Le ricette di San Giovanni D'Asso


L’importante è che anche i dolci siano rivestiti di una bella salsa o crema calda su cui affettare il tartufo. Le ricette presentate di seguito sono state elaborate, sperimentate e messe a punto nell’arco di un quindicennio dall’enogastronomo Piergiorgio Angelini, presso la cucina della scuola di S. Giovanni d’Asso, diretta dalla Sig.ra Liria cuoca di grande intelligenza, cultura e sensibilità.

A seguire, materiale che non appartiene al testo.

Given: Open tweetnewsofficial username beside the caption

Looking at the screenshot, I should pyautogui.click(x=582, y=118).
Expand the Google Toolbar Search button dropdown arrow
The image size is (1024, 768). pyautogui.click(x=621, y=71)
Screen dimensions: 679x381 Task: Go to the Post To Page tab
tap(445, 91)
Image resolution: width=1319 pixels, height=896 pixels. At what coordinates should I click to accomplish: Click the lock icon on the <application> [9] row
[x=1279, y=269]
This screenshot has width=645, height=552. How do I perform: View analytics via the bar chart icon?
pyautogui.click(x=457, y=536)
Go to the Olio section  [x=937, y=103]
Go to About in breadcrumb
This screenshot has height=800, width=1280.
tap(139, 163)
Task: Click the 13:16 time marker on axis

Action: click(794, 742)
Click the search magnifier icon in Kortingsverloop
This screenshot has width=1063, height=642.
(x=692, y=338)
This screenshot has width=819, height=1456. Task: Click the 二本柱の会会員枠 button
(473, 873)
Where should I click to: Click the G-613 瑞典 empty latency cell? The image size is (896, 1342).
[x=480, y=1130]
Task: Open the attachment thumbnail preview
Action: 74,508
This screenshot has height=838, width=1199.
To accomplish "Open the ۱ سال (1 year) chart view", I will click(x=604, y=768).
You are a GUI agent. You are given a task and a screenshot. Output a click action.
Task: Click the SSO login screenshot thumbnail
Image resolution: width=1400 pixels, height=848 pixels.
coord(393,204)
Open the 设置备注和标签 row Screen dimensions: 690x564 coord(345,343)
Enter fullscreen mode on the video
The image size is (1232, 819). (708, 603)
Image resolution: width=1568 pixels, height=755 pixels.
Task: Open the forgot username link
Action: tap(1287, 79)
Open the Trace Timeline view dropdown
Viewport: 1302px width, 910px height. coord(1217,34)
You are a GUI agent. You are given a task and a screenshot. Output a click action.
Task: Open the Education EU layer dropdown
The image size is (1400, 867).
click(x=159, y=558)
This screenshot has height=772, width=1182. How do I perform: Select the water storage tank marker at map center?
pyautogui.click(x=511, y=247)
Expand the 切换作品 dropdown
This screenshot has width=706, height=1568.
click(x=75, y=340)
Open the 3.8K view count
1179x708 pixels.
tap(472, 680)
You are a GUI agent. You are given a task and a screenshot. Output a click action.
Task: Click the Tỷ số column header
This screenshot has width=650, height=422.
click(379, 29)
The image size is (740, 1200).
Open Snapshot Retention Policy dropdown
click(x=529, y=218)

Nelle ricette si possono utilizzare entrambi i tartufi, il bianco pregiato e il bianchetto / marzolo. Il bianco pregiato viene normalmente usato in quantità limitata, sia per l’alto costo, sia per l’alta resa, cioè per la grande concentrazione aromatica che trasmette. Per il resto valgono le regole già espresse nel capitolo “Il tartufo in cucina”. Il bianchetto/marzolo costa molto meno, ha profumi meno intensi e meno complessi – eleganti, ma proprio grazie al suo basso costo se ne può usare in maggiore quantità anche in situazioni nelle quali si tende a non “bruciare” il bianco pregiato come nei ripieni, farcie, cartocci,terrine. La sua destinazione naturale è però sui brodi, sulle zuppe, sulle minestre brodose, sulle zuppe di legumi, dove si esalta ed esprime doti di eleganza insospettate.